In any case he has used the line before
Really? I don’t think so, to be honest, but I’d very much like to see that scene!
I quite enjoy this episode and although Clifford is an oaf and meant to be totally unlikeable, his interactions with Columbo actually have a little warmth and respect between the two of them.
The worst thing about this episode is that it contains the most awful lines ever spoken in a Columbo episode. The whole thing about the cat being the only witness to this terrible crime. Seriously? I cringe every time I hear it. Its not amusing, it’s not serious, it makes Columbo appear bonkers. What on earth was he going to do with the cat once found? Take it to the station and interrogate it for hours?

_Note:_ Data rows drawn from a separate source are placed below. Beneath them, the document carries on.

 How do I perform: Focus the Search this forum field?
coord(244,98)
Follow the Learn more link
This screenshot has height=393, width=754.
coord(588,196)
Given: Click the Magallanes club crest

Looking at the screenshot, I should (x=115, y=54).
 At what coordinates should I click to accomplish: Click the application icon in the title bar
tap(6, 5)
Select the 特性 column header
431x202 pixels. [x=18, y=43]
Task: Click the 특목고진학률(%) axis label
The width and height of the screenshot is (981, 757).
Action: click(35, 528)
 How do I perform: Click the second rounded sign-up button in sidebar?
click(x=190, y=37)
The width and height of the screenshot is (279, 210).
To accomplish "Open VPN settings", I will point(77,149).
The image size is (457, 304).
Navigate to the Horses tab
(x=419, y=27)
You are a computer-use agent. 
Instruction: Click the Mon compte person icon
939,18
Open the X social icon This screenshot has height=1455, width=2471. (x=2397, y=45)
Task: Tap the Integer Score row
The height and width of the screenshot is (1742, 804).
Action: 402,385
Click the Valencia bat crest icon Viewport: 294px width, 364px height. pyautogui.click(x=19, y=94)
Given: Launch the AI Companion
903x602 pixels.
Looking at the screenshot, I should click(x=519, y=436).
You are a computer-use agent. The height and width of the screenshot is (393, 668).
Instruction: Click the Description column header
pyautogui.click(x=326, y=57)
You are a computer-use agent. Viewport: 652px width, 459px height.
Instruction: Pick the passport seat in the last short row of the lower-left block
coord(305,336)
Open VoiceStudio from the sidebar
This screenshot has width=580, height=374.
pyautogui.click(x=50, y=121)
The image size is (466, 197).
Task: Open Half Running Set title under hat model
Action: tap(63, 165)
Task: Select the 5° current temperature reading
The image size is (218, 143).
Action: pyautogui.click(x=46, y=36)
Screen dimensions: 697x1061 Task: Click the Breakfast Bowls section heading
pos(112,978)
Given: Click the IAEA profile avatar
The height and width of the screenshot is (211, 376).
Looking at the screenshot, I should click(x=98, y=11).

This episode’s saving grace is that it only actively annoyed me at the end
What tipped you over the limit?
The overdrawn ending where Columbo very slowly and explicitly explains his thought process. I thought the rest of the episode was watchable, however
Yay! Yet again, you have crafted a review so witty, engaging & insightful that it made for FAR more entertainment than this squirmy episode ever could. While Falk was endlessly, genuinely cute in the classic episodes, he went on to painfully cute-SY, particularly in this installment. Agreed that Danese would be fine in a small role but her snarky overacting misses all the points of subtle humor that Columbo once personified.
A mortification of an episode, but your review made for great reading. As always, a million thanks!
Thanks Ellen, your kind words and support (and honest enjoyment) always make the heart sing!